== TO DO ==
Write out the whole listing below exactly, skipping each picture.

== EXTRACTED RECORDS ==
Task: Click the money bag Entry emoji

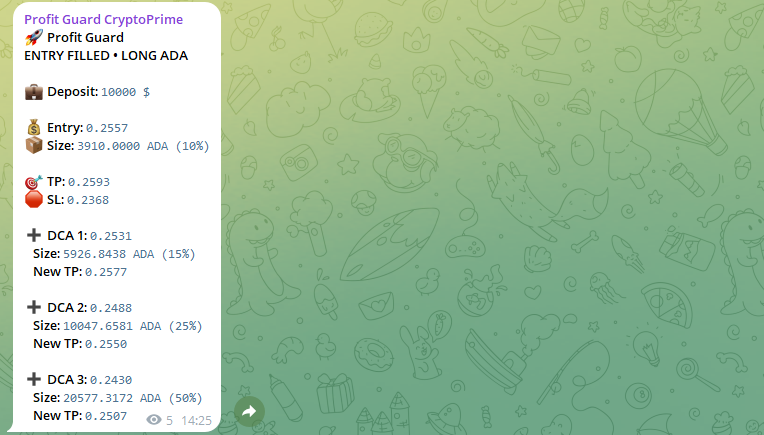Action: coord(34,128)
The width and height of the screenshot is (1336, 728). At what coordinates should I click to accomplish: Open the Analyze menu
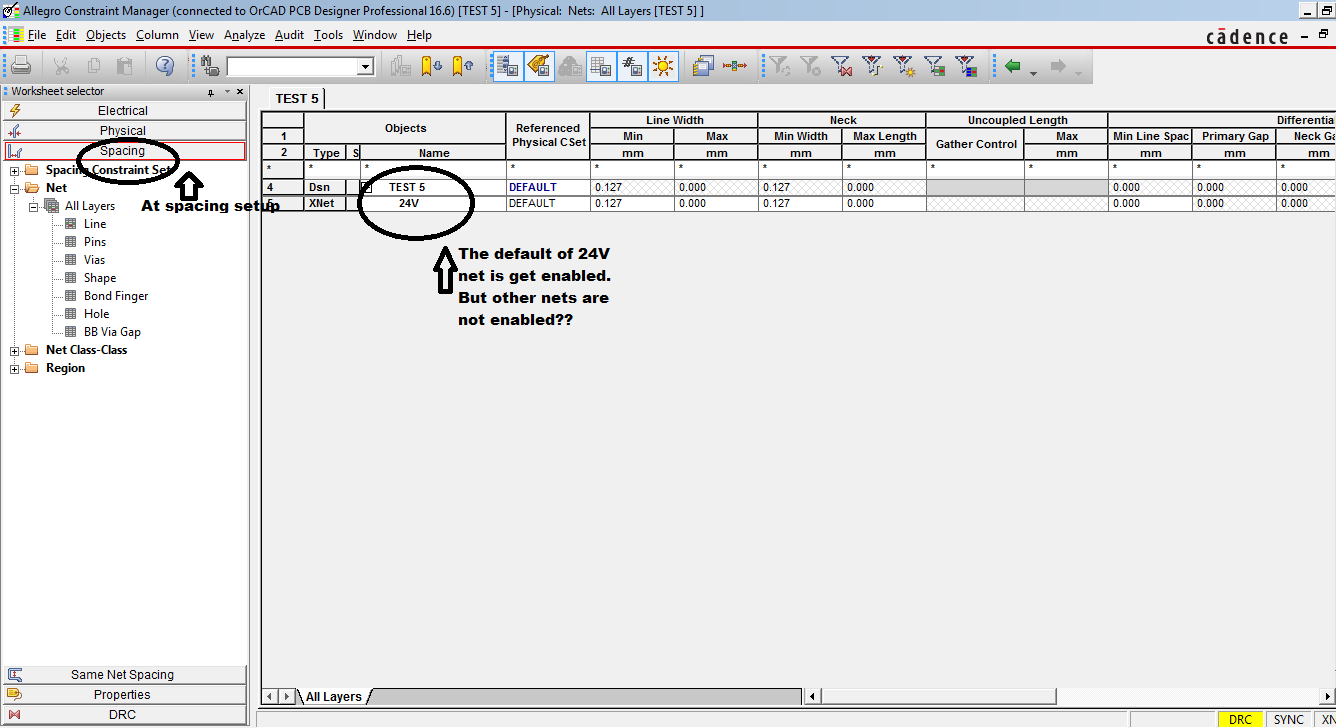[x=244, y=35]
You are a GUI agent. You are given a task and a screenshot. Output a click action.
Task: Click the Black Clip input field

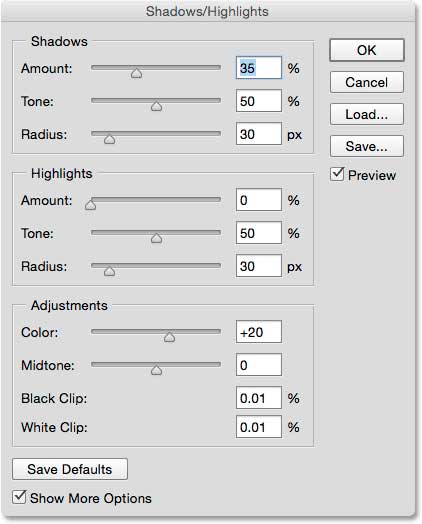coord(259,398)
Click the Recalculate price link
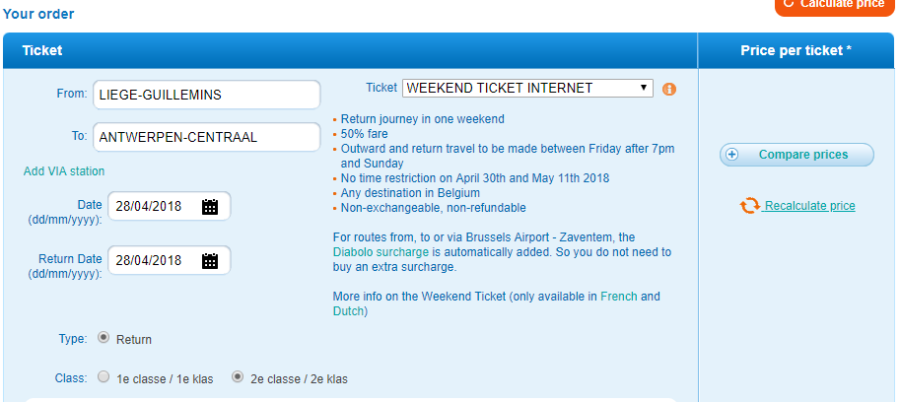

== WRITTEN SOLUTION ==
Task: Click the money bag Entry emoji

Action: coord(34,128)
The width and height of the screenshot is (1336, 728). At what coordinates should I click to accomplish: Open the Analyze menu
[x=244, y=35]
You are a GUI agent. You are given a task and a screenshot. Output a click action.
Task: Click the Black Clip input field

coord(259,398)
Click the Recalculate price link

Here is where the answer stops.